**Given task 1**.
Update everything from the start of the records down to the line containing "Pts [1214, 17]", replacing "deliver" with "return" and changing nothing else.

**Document text**.

►

* [PATCH 1/3] nvme-fabrics: Introduce init command check for a queue that is not alive
2017-10-24 12:25 [PATCH 0/3] centralize transport not ready request check Sagi Grimberg
@ 2017-10-24 12:25 ` Sagi Grimberg
2017-10-24 12:25 ` [PATCH 2/3] nvme-fc: Check if queue is ready in queue_rq Sagi Grimberg
` (2 subsequent siblings)
3 siblings, 0 replies; 7+ messages in thread
From: Sagi Grimberg @ 2017-10-24 12:25 UTC (permalink / raw)
When the fabrics queue is not alive and fully functional, no
commands should be allowed to pass but connect (which moves
the queue to a fully functional state). Any other command
should be failed, with either temporary status BLK_STS_RESOUCE
or permanent status BLK_STS_IOERR.

◄

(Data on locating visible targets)
►

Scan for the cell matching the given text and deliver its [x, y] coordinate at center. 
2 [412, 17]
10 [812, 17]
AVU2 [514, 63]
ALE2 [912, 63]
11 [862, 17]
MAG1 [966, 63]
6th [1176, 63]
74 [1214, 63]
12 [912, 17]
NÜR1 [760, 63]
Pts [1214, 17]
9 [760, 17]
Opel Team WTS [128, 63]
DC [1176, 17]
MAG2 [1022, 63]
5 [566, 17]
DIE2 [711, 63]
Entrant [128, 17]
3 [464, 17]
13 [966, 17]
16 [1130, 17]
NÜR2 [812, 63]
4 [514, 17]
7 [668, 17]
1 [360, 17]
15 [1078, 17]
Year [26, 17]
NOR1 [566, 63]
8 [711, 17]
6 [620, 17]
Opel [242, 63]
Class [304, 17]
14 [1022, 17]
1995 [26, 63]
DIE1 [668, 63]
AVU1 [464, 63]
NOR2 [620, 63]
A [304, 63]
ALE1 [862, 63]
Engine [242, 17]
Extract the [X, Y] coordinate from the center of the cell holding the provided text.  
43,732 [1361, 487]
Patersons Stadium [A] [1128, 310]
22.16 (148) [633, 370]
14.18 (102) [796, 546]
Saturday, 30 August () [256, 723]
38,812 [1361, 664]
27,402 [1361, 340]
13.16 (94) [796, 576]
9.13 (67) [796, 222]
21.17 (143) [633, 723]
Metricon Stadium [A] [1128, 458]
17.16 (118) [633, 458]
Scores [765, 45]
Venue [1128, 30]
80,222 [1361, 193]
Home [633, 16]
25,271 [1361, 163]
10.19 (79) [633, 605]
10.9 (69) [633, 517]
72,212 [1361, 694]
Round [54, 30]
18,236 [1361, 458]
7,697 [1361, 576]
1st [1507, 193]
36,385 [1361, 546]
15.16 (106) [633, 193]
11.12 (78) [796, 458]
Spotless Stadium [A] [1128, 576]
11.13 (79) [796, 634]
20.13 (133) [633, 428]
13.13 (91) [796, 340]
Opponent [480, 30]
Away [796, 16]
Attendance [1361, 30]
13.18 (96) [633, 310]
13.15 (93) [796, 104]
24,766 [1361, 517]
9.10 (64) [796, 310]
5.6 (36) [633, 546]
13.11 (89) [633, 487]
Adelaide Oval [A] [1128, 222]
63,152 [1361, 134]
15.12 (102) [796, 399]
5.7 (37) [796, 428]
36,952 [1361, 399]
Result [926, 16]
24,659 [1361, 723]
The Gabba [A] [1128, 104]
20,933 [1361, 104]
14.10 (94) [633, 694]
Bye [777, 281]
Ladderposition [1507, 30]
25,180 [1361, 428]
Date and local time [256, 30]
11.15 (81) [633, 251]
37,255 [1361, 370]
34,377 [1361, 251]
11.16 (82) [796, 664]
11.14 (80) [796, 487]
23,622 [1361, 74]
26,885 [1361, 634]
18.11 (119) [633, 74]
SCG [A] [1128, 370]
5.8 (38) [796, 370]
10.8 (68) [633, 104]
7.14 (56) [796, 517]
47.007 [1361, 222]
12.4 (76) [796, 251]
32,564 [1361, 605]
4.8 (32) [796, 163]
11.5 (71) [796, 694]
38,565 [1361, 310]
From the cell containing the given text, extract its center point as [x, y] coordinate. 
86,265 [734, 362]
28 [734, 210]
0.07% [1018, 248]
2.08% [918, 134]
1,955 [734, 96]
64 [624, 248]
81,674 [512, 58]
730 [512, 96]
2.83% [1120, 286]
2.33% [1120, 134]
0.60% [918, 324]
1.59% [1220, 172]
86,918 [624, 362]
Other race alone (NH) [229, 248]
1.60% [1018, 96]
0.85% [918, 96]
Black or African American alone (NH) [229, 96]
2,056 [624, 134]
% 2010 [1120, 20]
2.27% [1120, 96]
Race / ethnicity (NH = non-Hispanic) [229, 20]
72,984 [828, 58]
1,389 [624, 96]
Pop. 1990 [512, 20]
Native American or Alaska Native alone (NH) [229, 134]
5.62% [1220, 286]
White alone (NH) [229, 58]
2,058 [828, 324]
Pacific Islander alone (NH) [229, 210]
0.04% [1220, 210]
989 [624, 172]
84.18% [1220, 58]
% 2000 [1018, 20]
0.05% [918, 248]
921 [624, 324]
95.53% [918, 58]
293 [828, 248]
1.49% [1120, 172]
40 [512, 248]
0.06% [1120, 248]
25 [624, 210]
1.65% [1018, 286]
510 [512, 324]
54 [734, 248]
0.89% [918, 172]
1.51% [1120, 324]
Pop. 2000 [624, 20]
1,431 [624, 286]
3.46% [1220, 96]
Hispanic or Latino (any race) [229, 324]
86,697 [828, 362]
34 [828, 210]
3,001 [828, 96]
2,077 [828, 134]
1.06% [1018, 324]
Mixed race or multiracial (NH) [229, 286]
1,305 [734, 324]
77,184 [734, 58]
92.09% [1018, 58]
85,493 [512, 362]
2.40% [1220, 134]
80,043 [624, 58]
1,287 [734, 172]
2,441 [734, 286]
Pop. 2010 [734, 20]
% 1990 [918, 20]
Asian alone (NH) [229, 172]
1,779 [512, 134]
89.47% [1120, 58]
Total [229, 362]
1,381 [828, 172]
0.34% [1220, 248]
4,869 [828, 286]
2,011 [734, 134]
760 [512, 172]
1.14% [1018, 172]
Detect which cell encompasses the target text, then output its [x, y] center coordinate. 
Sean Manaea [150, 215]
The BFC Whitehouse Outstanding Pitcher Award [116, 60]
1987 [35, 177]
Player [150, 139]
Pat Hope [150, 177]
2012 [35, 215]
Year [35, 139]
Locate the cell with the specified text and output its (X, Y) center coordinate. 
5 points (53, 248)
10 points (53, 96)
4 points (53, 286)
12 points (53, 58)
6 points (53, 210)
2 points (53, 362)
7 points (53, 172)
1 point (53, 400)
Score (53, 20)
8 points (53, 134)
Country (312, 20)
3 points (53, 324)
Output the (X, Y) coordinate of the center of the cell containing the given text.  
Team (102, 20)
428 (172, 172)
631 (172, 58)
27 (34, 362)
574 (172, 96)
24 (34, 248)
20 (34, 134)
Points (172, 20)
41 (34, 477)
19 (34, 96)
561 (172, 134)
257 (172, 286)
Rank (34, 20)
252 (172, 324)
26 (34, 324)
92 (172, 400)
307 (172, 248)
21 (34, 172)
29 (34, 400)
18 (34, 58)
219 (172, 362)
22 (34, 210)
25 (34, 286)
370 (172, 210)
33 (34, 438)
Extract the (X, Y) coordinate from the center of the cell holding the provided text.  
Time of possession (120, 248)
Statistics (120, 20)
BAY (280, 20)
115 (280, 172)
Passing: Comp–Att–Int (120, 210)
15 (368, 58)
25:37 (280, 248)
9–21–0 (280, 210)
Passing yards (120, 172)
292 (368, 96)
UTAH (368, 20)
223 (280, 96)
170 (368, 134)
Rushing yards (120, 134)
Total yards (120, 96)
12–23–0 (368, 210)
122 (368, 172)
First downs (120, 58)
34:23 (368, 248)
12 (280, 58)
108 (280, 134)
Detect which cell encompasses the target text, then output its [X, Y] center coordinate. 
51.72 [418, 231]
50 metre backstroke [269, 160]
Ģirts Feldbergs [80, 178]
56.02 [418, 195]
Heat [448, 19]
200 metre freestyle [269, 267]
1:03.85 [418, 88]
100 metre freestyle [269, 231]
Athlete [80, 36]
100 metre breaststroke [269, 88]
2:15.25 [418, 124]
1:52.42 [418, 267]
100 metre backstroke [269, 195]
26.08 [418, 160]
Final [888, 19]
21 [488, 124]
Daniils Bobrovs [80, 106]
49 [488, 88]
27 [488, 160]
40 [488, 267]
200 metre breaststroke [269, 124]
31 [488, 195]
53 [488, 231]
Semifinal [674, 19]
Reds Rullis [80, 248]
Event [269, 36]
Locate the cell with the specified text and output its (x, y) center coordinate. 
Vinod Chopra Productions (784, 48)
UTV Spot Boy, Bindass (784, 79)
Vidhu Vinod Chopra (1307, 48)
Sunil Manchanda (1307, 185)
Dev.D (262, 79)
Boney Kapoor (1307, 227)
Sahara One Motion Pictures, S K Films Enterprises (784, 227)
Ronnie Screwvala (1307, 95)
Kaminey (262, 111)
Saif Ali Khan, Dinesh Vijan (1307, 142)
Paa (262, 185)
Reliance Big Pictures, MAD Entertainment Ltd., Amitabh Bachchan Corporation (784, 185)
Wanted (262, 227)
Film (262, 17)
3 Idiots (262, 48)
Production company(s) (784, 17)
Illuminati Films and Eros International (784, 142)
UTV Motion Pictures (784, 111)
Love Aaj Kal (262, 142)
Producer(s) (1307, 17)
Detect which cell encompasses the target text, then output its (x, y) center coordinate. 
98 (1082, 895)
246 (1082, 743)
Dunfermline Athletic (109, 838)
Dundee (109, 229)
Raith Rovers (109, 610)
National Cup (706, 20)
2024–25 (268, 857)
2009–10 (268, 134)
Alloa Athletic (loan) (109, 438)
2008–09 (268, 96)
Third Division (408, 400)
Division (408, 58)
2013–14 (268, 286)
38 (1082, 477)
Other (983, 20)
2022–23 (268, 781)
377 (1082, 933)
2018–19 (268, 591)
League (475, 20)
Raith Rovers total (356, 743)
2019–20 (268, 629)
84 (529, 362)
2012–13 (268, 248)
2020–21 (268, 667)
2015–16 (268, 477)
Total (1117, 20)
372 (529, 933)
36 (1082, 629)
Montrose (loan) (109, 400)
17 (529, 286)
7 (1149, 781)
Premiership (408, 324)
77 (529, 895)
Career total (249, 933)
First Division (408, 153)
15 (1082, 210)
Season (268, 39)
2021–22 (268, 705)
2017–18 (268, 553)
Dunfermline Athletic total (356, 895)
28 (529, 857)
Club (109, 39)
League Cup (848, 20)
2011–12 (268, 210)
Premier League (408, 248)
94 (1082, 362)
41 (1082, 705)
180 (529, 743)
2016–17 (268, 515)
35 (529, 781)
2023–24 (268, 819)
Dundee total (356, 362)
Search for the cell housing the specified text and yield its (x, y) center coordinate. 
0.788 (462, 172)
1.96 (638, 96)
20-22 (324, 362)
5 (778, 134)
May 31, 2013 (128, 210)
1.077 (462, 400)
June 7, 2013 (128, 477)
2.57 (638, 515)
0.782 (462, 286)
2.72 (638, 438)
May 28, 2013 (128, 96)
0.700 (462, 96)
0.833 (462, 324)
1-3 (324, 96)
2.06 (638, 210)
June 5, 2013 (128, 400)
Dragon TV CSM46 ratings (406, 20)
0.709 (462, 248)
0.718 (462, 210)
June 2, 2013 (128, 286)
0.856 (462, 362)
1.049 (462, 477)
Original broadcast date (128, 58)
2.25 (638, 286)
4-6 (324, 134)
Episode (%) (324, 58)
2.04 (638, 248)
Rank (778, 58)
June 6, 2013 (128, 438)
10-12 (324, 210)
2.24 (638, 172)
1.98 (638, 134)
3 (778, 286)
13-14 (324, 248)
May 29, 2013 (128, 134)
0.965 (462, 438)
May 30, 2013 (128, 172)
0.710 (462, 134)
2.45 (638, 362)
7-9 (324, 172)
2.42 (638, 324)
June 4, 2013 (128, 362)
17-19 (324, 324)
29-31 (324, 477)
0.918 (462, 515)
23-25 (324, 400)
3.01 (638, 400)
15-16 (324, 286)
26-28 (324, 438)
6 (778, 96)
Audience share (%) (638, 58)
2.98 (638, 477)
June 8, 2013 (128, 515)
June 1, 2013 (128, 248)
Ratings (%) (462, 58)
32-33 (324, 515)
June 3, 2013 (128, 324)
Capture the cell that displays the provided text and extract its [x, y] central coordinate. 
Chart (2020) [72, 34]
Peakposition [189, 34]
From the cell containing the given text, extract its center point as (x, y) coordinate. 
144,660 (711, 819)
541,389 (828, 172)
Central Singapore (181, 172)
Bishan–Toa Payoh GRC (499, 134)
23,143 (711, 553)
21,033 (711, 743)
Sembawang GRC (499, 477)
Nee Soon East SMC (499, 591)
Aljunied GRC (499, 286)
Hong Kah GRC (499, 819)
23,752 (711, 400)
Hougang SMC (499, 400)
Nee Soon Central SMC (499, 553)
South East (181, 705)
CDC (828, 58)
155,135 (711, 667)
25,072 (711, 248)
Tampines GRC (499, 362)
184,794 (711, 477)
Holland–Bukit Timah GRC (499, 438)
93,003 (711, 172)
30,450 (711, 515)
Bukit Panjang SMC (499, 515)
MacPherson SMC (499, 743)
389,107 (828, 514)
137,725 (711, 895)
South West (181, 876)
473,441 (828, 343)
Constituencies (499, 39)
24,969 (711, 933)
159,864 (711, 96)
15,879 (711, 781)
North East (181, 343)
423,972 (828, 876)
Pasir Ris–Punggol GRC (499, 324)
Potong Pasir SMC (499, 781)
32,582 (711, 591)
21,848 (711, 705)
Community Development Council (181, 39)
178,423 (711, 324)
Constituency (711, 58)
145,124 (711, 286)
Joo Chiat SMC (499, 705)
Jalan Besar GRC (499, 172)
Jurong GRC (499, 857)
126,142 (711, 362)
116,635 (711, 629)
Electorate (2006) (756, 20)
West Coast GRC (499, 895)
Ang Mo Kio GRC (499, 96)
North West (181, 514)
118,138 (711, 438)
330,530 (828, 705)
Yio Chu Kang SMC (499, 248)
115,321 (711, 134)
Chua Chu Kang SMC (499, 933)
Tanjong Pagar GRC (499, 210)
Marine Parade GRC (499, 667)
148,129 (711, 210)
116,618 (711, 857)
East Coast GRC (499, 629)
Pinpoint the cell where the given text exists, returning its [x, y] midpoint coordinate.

◄

**Given task 2**.
Continue the nvme-fabrics patch description from the point where it stops.

**Expected output 1**.
Scan for the cell matching the given text and return its [x, y] coordinate at center. 
2 [412, 17]
10 [812, 17]
AVU2 [514, 63]
ALE2 [912, 63]
11 [862, 17]
MAG1 [966, 63]
6th [1176, 63]
74 [1214, 63]
12 [912, 17]
NÜR1 [760, 63]
Pts [1214, 17]

**Expected output 2**.
This is shared across all fabrics, hence move the check to
fabrics helper.
Signed-off-by: Sagi Grimberg <sagi at grimberg.me>
---
drivers/nvme/host/fabrics.h | 30 ++++++++++++++++++++++++++++++
drivers/nvme/host/rdma.c | 29 ++++++-----------------------
2 files changed, 36 insertions(+), 23 deletions(-)
diff --git a/drivers/nvme/host/fabrics.h b/drivers/nvme/host/fabrics.h
index bf33663218cd..d464cc03cd23 100644
--- a/drivers/nvme/host/fabrics.h
+++ b/drivers/nvme/host/fabrics.h
@@ -142,4 +142,34 @@ void nvmf_free_options(struct nvmf_ctrl_options *opts);
int nvmf_get_address(struct nvme_ctrl *ctrl, char *buf, int size);
bool nvmf_should_reconnect(struct nvme_ctrl *ctrl);
+static inline blk_status_t nvmf_check_init_req(struct nvme_ctrl *ctrl,
+ struct request *rq)
+{
+ struct nvme_command *cmd = nvme_req(rq)->cmd;
+
+ /*
+ * We cannot accept any other command until the connect
+ * command has completed, so only allow connect to pass.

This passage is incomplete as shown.